Washington has more known mental illness than in nearly every other state, according to a survey – yet Washingtonians with mental illness are less likely to be hospitalized.
But it’s not as though psychiatric wards are sitting empty. In many cases, they have been bursting at the seams.
So says a report finished last month to update the Legislature on mental-health crisis services. While many of the figures predate court rulings last year that sent lawmakers and Gov. Jay Inslee scrambling to pay for more space for patients being detained against their will, they appear to show unmet need across the mental-health system.

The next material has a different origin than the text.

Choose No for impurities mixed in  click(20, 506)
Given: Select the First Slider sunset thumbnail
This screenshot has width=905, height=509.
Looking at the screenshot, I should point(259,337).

For example: researchers found 2013 patient averages exceeded capacity in the psychiatric wards of St. Joseph Medical Center in Tacoma and Providence St. Peter Hospital in Olympia. The two South Sound hospitals take only voluntary psychiatric admissions, not detentions, so they aren’t sharing in the new state funding.
“We’ve had demand outpacing supply,” said Chelene Whiteaker, policy director for the Washington State Hospital Association.
Not all hospitals were as packed, but all but a few were more than 80 percent full, well above the typical occupancy rate for hospitals, researchers found.
The study comes from the nonpartisan and state-funded Washington State Institute for Public Policy. To analyze the prevalence of mental illness, the institute used federal data from the National Survey on Drug Use and Health.
The most recent of the in-person surveys with data available, in 2010-2011, found about 24 percent of Washington adults met criteria indicating a mental health disorder, according to the institute. It’s the third-highest rate of all states.
Roughly 7 percent met further criteria for a serious mental illness that interfered with daily life – ranking Washington No. 2 in the nation.
It wasn’t clear whether the high rates were the result of more mental illness, more awareness of it or more tendency to acknowledge it.
Researchers were at a loss to explain it. So was a lobbyist for the state chapter of the National Alliance on Mental Illness, Seth Dawson, who nonetheless called it consistent with other reports.
Dawson said reports have also shown Washington is lagging in access to care.
“The dearth of mental health services in our state is a public emergency that has brought us to setting public policy through the courts because we have not stepped up to provide the funding essential for a viable system,” he said in an e-mail.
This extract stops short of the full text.